ByWaryCrab · 09/02/2025 03:21

FallOfTheHouseOfUtterlyButterly · 09/02/2025 02:59

Ridiculous for giving some sound advice?

OP has said she was home alone for 8 weeks so potentially needing to calmly react is a possibility

Having first aid skills is something EVERYONE should have anyway

I have them in spades…

NiftyKoala · 09/02/2025 04:05

ThatsNotMyTeen · 08/02/2025 23:42

You sound a bit over dramatic if I’m honest.

I have to agree. Was this maybe the straw that broke the camels back?

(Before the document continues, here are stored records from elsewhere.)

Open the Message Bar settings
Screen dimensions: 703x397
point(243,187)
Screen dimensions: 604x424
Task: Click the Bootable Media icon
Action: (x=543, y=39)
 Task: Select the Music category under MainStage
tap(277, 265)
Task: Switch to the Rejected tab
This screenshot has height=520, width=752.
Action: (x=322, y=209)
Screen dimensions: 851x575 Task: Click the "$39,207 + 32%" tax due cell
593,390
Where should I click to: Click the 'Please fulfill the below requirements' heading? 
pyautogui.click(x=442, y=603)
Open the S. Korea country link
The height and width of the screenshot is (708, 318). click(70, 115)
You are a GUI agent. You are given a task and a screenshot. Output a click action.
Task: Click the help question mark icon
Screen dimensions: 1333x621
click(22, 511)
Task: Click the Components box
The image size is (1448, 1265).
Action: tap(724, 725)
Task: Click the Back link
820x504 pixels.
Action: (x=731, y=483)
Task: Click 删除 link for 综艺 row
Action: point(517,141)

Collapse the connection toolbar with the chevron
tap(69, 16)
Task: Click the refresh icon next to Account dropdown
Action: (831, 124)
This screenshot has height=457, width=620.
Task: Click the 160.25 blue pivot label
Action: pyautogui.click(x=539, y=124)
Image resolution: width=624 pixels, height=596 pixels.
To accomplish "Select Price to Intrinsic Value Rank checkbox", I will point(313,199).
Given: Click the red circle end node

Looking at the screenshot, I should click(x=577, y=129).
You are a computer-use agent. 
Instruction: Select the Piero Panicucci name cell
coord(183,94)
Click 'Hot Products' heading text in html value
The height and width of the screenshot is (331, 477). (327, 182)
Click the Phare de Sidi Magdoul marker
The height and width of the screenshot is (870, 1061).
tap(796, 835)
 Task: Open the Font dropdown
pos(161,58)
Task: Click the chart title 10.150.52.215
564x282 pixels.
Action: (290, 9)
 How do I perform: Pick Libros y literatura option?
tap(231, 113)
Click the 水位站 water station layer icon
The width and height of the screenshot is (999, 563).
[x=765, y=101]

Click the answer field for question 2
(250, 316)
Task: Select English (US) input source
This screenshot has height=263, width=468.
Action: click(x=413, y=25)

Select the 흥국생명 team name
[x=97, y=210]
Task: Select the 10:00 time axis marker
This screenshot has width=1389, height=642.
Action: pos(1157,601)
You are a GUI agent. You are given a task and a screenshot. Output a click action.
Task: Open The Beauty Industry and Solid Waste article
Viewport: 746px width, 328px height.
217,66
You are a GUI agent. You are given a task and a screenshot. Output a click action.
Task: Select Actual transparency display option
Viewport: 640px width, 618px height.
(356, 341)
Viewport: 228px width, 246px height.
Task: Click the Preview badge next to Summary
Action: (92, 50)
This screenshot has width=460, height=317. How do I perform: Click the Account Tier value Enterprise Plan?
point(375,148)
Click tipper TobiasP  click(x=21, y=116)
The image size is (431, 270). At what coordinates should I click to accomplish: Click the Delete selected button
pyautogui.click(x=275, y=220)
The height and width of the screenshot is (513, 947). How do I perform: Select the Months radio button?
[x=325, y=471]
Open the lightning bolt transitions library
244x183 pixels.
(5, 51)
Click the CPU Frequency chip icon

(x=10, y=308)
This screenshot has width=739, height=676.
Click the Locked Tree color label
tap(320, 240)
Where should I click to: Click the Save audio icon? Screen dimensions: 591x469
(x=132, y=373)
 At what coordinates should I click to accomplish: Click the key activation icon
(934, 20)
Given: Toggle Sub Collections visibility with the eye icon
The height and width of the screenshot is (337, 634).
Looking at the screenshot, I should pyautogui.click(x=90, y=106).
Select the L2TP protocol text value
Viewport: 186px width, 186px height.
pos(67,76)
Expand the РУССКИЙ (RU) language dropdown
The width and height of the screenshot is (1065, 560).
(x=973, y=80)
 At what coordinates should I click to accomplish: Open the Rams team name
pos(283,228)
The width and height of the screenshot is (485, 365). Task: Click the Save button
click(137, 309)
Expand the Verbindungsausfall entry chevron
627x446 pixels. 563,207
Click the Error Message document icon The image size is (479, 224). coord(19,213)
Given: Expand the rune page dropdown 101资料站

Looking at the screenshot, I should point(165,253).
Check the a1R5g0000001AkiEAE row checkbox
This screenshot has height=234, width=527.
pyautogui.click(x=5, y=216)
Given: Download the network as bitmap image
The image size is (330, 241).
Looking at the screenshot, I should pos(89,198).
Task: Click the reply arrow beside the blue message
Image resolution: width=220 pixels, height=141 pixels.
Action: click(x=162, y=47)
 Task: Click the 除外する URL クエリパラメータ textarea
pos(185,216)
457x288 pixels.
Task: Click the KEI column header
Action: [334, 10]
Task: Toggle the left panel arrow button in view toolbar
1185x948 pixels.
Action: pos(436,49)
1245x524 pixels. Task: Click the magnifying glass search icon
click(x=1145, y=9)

LBFseBrom · 09/02/2025 04:29

Mrsmozza123 · 08/02/2025 23:40

@RobinHeartella You didn't see what I saw, he took his duvet out of the cover and was tangled in his duvet cover with it over his face. It was truly horrifying for that second when i walked in all I could see was his head wrapped in fabric.
Then I tell my husband and he is annoyed I'm supposedly having a go at him. No support, he just cared about himself.

You sound pretty self absorbed and crying is a gross over-reaction, frankly. Children do things like this all the time. If this bothered you so much, buy some different bedding for your boy.

farmlife2 · 09/02/2025 04:29

HereNext · 09/02/2025 02:55

Oh give over.

This wins most ridiculous reply.

I don't think it's that ridiculous. Some people do launch into pragmatic mode in such situations. I have found my child not breathing and just went into full functional mode dealing with the situation super fast and efficiently. Seconds can count. Some of us are like that, then it hits us later.

OP, I'm glad it ended well for you. Maybe you could invest in a coverlet for your son instead, so you don't have to worry about his cover anymore?

LBFseBrom · 09/02/2025 04:31

MagnusCanis · 09/02/2025 02:48

@HereNext Why didn't he come upstairs?

OP has presented no evidence at all that this is what she verbalised to him, and in any case what more use would he have been upstairs?

I agree, men are often useless upstairs.